# TASK OBJECTIVE:
Copy every one of the items below line by line, with no changes to wording, spacing, or order.

--------------------------------------------------

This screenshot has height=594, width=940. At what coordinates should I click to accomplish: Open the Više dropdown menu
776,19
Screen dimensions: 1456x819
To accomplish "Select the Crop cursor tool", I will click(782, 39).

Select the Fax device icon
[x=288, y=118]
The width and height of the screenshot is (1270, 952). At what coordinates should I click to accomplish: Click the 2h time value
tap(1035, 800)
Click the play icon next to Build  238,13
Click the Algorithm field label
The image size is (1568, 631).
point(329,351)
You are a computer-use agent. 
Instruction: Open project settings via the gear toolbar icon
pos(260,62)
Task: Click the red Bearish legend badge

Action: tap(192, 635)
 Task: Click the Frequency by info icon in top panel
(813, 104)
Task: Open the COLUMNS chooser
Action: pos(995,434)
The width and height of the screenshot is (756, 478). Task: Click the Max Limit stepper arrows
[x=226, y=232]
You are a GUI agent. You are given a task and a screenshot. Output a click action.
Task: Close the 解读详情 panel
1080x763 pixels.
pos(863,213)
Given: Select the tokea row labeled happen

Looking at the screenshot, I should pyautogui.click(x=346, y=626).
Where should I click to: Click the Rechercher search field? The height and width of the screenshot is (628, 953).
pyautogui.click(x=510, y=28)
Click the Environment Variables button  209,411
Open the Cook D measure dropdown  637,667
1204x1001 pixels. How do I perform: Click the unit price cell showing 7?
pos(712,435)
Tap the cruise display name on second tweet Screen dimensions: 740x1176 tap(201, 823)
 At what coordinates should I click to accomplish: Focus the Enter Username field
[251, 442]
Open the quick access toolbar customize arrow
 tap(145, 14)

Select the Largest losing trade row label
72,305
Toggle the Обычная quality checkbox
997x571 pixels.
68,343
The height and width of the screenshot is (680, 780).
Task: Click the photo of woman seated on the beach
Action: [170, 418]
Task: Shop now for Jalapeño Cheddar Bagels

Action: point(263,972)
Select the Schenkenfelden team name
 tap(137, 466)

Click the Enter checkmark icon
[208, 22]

--------------------------------------------------

# COMPLETE RESPONSE:
This screenshot has height=594, width=940. At what coordinates should I click to accomplish: Open the Više dropdown menu
776,19
Screen dimensions: 1456x819
To accomplish "Select the Crop cursor tool", I will click(782, 39).

Select the Fax device icon
[x=288, y=118]
The width and height of the screenshot is (1270, 952). At what coordinates should I click to accomplish: Click the 2h time value
tap(1035, 800)
Click the play icon next to Build  238,13
Click the Algorithm field label
The image size is (1568, 631).
point(329,351)
You are a computer-use agent. 
Instruction: Open project settings via the gear toolbar icon
pos(260,62)
Task: Click the red Bearish legend badge

Action: tap(192, 635)
 Task: Click the Frequency by info icon in top panel
(813, 104)
Task: Open the COLUMNS chooser
Action: pos(995,434)
The width and height of the screenshot is (756, 478). Task: Click the Max Limit stepper arrows
[x=226, y=232]
You are a GUI agent. You are given a task and a screenshot. Output a click action.
Task: Close the 解读详情 panel
1080x763 pixels.
pos(863,213)
Given: Select the tokea row labeled happen

Looking at the screenshot, I should pyautogui.click(x=346, y=626).
Where should I click to: Click the Rechercher search field? The height and width of the screenshot is (628, 953).
pyautogui.click(x=510, y=28)
Click the Environment Variables button  209,411
Open the Cook D measure dropdown  637,667
1204x1001 pixels. How do I perform: Click the unit price cell showing 7?
pos(712,435)
Tap the cruise display name on second tweet Screen dimensions: 740x1176 tap(201, 823)
 At what coordinates should I click to accomplish: Focus the Enter Username field
[251, 442]
Open the quick access toolbar customize arrow
 tap(145, 14)

Select the Largest losing trade row label
72,305
Toggle the Обычная quality checkbox
997x571 pixels.
68,343
The height and width of the screenshot is (680, 780).
Task: Click the photo of woman seated on the beach
Action: [170, 418]
Task: Shop now for Jalapeño Cheddar Bagels

Action: point(263,972)
Select the Schenkenfelden team name
 tap(137, 466)

Click the Enter checkmark icon
[208, 22]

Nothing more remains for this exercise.